Вот с мамой всегда так: в каждой твоей невинной шутке она ищет подоплеку.
И, честно говоря, подоплека есть: еще не пропал осадок от экзаменов, еще хочется компенсации за что-то утраченное, за весь этот взлет без крыльев…
И мама, как всегда, слышит и, как всегда, во всеоружии:
— Если ты так недоволен мной, можешь действовать самостоятельно.
— Нет, я очень даже доволен. Я бы сказал, как у Бабеля: «Чересчур приятно». Просто хочется живого общения.
Мама смотрит на часы:
— Увы!
— Мам, вот ты уходишь, а мы не решили, может ли человек радоваться в одиночку.
— Ему придется, — уже в дверях бросает мама. С присущей ей сообразительностью она догадалась, о чем речь, иначе не добавила бы: — По крайней мере до появления списков. — И уже другим голосом: — Суп и котлеты в холодильнике.
Дверь захлопнулась.
Конечно, она права: вывесят списки, тогда и радуйся. Хм, «суп и котлеты». А духовная пища? Нет, каково? Быть принятым в институт и не сметь никому сказать об этом!
Виктор набирает номер.
— Даша?
— Угу! — Она что-то жует.
— Ты, надеюсь, поглощаешь духовную пищу?
— А как же!
Ну что бы ей спросить об экзаменах? Впрочем, когда она сдавала сессию, он тоже не больно волновался.
— Слушай, Витька, надо бы сбегать к Мише, пусть подарит книжку, а то у него только десять экземпляров, он сам сказал.
Виктор так и подпрыгнул:
— Звони ему скорее, и приходите ко мне. Есть небольшой сюрприз.
Но дело осложнилось. Оказывается, у Романова не работает телефон.

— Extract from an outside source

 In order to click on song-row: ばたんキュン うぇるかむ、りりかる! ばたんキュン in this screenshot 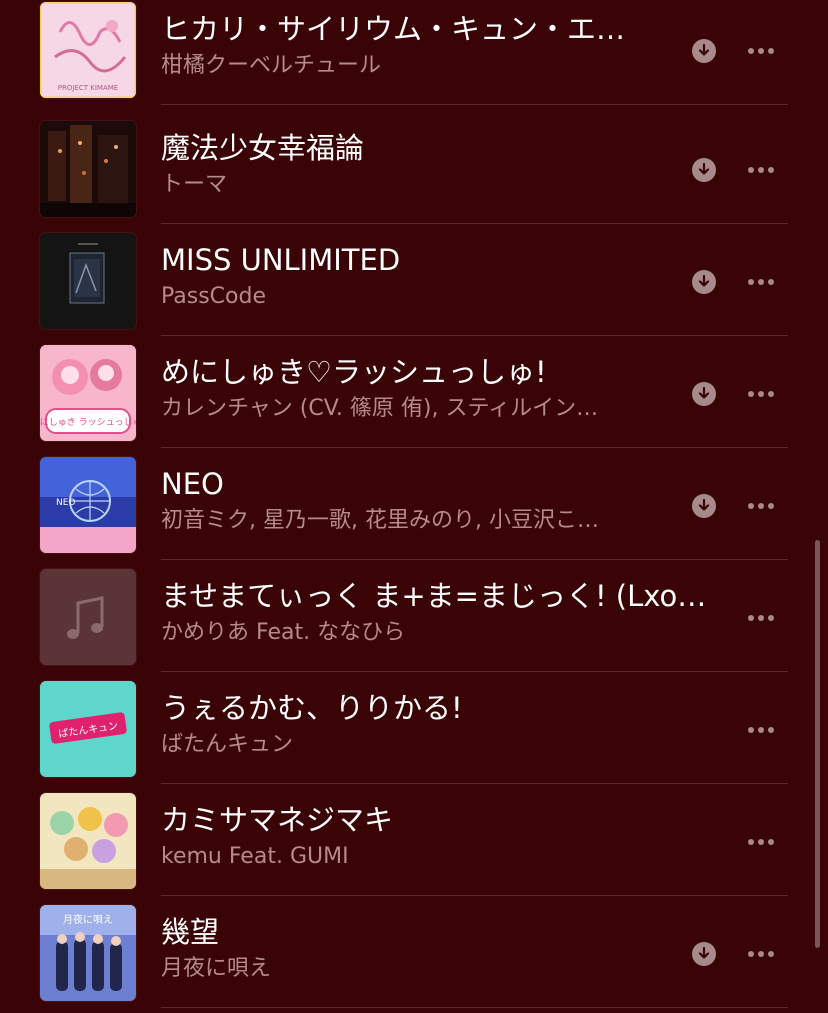, I will do `click(414, 728)`.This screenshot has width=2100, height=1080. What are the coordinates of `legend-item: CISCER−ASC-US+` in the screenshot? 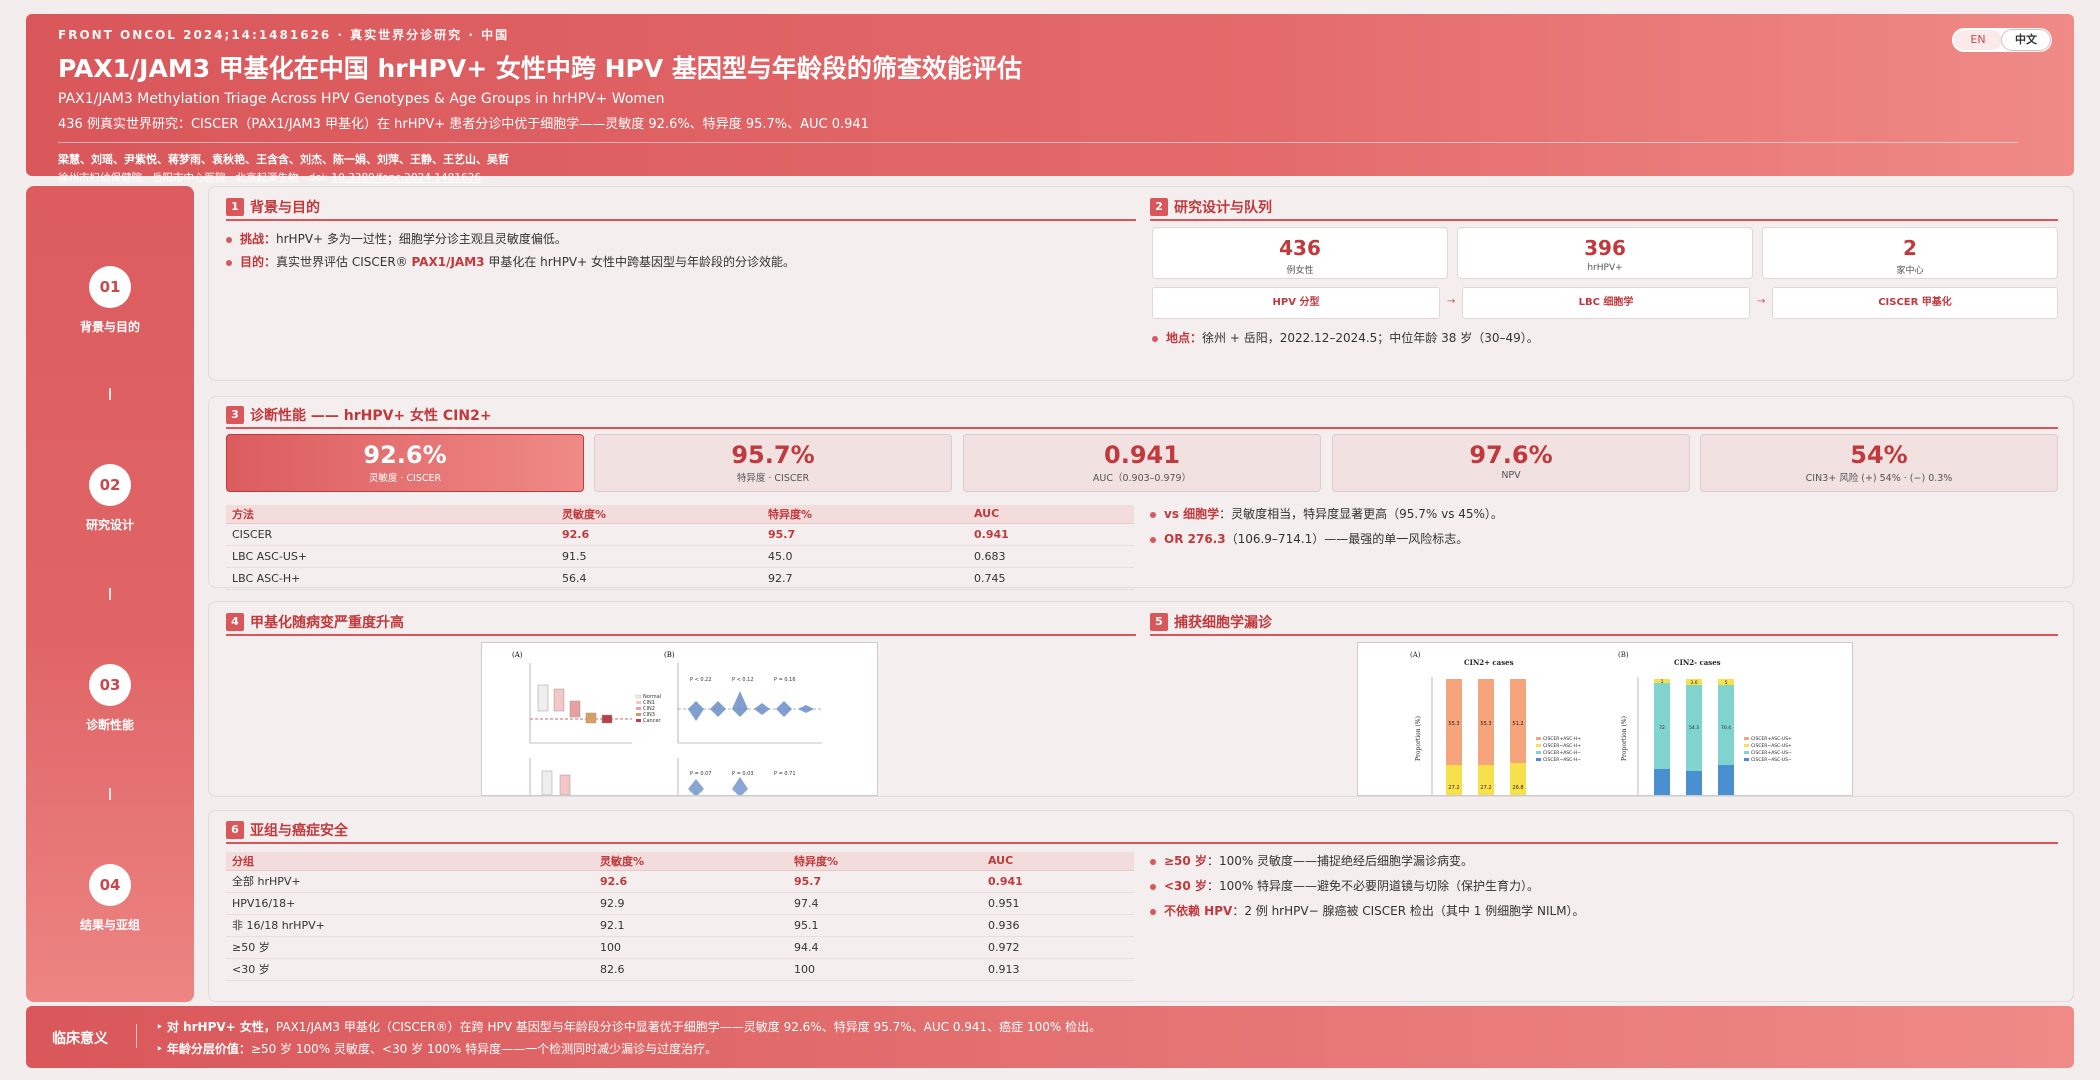 It's located at (1772, 746).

И вот Виктор с Дашей топчутся на мраморных ступенях возле высокой двери, обитой вылинявшим дерматином.
Романов живет в старинном особняке с голубой лепниной по фасаду. Здесь много окон, и всего одна дверь. Звонка не видно. Даша робко стучит. Тотчас же открывает лохматая старуха в валенках, смотрит ошалело и убегает в темноту, оставив их в коридоре, рядом с газовой плитой, на которой, судя по запаху, варятся щи из кислой капусты. Виктор и Даша переглядываются заговорщицки: не спросили, кто они, оставили тут рядом с заманчивыми щами.
Но их не оставили. Из темноты появляется худая женщина с лицом, лишенным цвета.
— Вы к Романову?
— Да. Можно его?
— Он спит.
— Откуда вы знаете?
— Как же мне не знать, Романов — мой сын.
Хм! Может, попросить маму, чтобы она его, Виктора, тоже звала по фамилии? Очень солидно получается.
— А нельзя ли его… — Даша подается вперед, улыбается.
— Нет, нельзя.
Эту мамашу на обаяние не возьмешь. Виктор перехватывает инициативу:
— Тогда разрешите, мы оставим записку. — Он роется в карманах, находит ручку и кусок уже ненужной (ура!) шпаргалки, пишет пастой поверх карандаша.
— На завтра, да? — спрашивает он Дашу.
Она согласно кивает. Виктор отдает бумажку женщине. Та берет сухими узкими пальцами, и вдруг лицо ее освещается: это проступила виноватая улыбка — окрасила щеки, губы, глаза.
— Вы не сердитесь, молодые люди, но… я уж беру на себя… он будет расстроен, конечно… — и она глядит на Дашу (поняла все-таки, кто пришел к ее сыну), — но… он так мало спит… Ведь это подумать, сколько занят!
Да, да, все мамы хотят, чтобы их дети непременно много спали и вовремя ели и чтоб учились притом, и работали, и не шатались по улицам и по компаниям, и не очень-то заглядывались на красивых девочек… О господи!
Виктор сочувственно вздыхает:
— Конечно. Но вы передайте. Это очень важно.
Женщина опять косит уголком глаза на Дашу. Та моментально вспыхивает, хорошеет.